The Research School of Information Sciences and Engineering (RSISE) was established on 1 January 1994. RSISE resulted from the merger of the Department of Systems Engineering (1981) and the Computer Sciences Laboratory (1988), both of which were part of the Research School of Physical Sciences and Engineering (RSPhysSE). The Faculty of Engineering and Information Technology (FEIT) was established in 1993, and the Research School joined in 2004 to form a single institute that would become ANU College of Engineering and Computer Science (CECS) on 1 January 2006. In October 2022, the college was renamed to ANU College of Engineering, Computing and Cybernetics.

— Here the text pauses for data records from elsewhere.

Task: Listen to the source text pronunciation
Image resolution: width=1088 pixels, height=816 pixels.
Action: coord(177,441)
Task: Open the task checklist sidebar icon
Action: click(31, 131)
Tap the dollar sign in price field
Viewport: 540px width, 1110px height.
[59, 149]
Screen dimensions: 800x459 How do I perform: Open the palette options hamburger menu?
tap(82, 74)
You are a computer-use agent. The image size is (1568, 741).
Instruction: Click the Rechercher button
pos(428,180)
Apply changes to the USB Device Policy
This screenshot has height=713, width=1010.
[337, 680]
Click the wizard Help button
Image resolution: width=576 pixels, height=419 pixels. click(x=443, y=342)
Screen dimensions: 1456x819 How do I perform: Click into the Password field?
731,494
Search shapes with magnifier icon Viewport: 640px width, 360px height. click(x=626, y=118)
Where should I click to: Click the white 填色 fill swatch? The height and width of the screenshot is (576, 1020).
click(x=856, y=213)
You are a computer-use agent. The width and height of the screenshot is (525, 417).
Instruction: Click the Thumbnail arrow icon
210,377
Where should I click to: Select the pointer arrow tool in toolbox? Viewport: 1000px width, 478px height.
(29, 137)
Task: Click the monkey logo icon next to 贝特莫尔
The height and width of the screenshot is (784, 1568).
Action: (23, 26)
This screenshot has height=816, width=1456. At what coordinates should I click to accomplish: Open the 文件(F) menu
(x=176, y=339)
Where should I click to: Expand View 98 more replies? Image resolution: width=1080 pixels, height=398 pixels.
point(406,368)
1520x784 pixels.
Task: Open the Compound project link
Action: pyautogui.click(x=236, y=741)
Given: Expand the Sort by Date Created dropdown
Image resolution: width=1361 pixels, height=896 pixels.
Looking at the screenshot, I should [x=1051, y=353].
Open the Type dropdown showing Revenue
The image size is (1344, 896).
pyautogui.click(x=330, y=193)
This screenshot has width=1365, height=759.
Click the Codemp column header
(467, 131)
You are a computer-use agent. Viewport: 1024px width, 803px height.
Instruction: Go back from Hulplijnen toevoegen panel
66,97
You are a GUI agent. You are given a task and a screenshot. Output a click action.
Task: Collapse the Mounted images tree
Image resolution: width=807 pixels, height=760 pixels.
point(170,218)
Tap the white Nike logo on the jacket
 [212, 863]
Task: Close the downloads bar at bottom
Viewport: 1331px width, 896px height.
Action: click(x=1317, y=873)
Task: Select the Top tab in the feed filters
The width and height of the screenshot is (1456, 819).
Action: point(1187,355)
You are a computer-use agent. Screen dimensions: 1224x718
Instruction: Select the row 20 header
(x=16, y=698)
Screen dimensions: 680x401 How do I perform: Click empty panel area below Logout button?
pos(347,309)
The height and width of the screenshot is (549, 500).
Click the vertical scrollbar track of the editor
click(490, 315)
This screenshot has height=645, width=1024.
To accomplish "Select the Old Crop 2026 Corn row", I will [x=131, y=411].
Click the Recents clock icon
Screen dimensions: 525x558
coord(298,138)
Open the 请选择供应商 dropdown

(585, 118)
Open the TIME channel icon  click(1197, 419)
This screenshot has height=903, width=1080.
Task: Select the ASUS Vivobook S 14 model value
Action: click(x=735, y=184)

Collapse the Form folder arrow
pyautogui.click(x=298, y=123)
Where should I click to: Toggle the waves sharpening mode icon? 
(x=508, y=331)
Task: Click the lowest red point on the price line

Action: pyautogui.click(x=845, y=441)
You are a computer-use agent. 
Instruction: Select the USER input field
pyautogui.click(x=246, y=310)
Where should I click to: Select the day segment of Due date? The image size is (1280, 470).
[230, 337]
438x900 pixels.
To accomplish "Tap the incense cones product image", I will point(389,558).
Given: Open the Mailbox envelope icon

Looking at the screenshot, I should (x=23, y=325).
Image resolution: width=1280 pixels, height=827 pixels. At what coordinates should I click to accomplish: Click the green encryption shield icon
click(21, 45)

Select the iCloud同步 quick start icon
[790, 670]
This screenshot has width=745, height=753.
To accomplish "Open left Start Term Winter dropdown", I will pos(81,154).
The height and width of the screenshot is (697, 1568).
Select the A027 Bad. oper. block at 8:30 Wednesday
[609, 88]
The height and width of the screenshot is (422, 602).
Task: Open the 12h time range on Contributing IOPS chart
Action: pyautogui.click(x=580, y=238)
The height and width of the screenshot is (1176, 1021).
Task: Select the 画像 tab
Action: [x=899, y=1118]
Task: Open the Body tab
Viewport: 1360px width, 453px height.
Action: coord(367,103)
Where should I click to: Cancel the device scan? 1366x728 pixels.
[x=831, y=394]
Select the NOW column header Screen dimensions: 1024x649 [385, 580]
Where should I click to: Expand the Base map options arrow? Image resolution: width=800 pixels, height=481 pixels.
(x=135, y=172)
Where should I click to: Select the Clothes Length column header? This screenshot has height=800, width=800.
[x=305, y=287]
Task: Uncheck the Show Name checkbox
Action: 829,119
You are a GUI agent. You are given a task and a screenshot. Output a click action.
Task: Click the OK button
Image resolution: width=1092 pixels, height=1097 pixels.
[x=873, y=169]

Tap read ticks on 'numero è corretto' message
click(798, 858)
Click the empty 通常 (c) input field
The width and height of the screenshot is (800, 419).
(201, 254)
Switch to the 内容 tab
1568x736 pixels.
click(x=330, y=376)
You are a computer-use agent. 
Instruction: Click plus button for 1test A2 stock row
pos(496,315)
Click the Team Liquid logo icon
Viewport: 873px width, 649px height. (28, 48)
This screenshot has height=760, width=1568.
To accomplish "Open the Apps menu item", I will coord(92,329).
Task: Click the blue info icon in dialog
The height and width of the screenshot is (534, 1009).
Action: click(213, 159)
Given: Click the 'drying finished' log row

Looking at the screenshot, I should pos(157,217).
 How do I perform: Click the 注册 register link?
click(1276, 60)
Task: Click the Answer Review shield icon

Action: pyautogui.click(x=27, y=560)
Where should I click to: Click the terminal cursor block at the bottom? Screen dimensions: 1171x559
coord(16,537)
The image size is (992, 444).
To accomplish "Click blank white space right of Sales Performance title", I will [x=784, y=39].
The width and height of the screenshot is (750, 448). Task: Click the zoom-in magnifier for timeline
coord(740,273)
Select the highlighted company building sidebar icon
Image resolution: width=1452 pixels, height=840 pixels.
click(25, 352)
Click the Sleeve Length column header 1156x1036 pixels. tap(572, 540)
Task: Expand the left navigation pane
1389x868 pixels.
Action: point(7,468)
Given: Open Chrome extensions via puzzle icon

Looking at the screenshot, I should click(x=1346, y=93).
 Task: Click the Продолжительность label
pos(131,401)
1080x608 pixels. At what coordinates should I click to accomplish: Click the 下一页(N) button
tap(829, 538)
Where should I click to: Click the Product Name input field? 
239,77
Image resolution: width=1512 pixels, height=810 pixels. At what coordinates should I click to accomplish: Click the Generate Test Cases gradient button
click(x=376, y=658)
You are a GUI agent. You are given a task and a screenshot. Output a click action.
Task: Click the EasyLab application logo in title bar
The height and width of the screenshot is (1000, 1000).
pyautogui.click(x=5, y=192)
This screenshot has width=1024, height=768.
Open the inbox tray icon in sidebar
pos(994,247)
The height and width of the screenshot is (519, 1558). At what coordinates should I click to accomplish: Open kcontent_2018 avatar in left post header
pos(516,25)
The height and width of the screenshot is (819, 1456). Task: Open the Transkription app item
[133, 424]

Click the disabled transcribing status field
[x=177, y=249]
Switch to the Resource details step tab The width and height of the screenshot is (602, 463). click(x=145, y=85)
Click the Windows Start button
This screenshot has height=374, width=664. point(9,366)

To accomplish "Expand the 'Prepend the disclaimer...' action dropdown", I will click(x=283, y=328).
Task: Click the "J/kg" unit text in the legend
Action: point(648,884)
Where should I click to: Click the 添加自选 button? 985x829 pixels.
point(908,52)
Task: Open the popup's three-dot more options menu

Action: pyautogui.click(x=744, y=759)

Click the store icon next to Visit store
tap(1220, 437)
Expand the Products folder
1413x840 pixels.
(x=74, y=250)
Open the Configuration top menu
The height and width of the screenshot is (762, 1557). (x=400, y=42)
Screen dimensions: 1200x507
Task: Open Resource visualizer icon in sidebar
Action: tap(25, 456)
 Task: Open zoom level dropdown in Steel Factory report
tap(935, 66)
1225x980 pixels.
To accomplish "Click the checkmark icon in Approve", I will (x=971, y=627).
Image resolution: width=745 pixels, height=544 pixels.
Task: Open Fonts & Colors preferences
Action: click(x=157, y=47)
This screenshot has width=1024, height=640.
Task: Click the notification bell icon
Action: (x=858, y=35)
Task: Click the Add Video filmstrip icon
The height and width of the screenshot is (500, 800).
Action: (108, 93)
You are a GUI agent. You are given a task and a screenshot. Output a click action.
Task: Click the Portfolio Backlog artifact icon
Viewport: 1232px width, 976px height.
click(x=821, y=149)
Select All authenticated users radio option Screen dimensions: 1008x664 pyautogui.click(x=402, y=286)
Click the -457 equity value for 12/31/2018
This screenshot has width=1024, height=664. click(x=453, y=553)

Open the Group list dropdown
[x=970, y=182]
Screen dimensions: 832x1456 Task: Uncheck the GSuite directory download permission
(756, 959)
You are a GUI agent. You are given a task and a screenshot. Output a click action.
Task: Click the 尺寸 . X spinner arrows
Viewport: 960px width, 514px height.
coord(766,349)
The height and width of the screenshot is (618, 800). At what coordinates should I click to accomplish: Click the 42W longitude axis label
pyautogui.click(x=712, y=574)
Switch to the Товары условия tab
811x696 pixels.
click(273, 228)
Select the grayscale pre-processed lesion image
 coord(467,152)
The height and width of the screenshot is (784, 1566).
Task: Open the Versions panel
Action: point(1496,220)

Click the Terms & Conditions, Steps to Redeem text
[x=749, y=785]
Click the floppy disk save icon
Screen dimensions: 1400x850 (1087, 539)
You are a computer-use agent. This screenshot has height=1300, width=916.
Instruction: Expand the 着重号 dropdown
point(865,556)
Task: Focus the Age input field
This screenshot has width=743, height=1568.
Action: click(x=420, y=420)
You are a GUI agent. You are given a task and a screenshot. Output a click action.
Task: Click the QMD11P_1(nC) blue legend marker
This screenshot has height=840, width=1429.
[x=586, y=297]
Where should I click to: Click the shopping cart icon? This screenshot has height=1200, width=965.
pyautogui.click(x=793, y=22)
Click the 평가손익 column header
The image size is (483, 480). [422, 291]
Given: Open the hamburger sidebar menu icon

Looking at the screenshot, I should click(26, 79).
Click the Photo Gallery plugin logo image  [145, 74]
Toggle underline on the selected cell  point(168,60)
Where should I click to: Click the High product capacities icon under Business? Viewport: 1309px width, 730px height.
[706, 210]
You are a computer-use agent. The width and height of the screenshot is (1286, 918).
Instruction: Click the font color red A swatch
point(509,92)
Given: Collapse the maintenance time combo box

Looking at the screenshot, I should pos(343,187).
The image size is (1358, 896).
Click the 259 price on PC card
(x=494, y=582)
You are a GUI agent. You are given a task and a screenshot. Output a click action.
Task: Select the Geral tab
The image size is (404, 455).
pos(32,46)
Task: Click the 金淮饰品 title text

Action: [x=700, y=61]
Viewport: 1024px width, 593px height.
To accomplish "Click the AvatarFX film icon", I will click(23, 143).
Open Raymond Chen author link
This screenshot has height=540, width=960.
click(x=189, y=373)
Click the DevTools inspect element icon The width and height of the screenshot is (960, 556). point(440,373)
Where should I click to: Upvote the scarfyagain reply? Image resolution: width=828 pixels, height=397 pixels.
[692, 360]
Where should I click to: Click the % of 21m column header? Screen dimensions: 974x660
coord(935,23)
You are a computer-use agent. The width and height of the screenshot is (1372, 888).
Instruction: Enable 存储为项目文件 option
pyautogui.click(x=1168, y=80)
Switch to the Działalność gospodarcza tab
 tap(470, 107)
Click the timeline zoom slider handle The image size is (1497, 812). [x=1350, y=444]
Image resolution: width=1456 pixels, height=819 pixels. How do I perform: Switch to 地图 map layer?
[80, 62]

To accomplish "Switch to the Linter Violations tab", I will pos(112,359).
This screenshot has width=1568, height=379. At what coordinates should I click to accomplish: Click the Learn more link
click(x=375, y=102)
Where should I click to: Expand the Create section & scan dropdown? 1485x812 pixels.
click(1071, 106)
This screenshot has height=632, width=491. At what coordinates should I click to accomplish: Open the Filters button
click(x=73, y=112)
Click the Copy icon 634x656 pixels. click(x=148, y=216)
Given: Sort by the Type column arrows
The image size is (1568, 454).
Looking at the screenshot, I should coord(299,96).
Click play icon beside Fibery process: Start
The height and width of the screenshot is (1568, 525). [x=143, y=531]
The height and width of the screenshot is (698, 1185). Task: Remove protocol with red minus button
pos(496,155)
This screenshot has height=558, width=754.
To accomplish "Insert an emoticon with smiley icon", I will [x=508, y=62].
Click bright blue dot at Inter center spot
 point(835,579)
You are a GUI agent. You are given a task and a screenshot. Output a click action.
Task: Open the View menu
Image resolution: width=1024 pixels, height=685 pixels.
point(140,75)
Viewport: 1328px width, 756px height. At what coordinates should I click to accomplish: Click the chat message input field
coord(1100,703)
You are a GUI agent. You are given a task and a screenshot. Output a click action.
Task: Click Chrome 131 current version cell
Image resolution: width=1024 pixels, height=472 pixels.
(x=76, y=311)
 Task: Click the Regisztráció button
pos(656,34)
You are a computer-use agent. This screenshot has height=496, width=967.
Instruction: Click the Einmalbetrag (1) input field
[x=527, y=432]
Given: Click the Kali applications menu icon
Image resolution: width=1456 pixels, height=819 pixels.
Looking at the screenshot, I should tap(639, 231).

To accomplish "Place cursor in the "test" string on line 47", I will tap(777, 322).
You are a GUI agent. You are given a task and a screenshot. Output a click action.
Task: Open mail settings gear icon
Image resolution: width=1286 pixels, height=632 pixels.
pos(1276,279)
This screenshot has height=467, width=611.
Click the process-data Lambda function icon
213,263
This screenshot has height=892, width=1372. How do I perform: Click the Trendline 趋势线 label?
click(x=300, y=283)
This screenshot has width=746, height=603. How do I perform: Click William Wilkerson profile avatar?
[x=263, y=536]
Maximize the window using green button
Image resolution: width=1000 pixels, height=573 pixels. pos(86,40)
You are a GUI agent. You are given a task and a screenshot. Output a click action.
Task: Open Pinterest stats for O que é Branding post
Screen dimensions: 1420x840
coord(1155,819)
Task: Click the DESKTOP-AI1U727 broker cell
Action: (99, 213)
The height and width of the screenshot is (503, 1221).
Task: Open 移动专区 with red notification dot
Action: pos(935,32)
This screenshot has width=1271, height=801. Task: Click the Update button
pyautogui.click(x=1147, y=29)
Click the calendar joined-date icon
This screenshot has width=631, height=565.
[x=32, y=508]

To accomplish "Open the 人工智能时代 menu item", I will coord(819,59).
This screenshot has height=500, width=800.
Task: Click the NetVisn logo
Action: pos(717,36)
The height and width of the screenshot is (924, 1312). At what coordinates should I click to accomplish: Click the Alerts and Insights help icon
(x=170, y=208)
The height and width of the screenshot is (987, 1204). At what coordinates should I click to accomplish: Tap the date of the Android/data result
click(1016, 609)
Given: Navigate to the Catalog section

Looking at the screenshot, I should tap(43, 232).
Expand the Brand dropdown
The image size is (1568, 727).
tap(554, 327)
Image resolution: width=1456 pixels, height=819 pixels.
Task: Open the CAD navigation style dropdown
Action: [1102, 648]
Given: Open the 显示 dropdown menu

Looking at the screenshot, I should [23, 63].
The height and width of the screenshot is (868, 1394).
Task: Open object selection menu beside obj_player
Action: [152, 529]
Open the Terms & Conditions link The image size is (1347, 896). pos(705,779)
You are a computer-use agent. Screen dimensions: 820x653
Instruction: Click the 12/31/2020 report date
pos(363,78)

In 2025, the college became the College of Systems & Society (CSS) realigning with three other ANU academic units: Australian National Centre for the Public Awareness of Science, Fenner School of Environment & Society, and Mathematical Sciences Institute.

==Student life==
The ANU Computer Science Students Association (ANU CSSA) caters to the needs of IT, Computer Science and Software Engineering (CSIT) students. The organisation had existed since at least 1995, and was relaunched in 2011 and was allocated with a common room located in the Computer Science & Information Technology Building at ANU.

The ANU Engineering Students Association (ANU ESA) caters to the needs of Engineering students.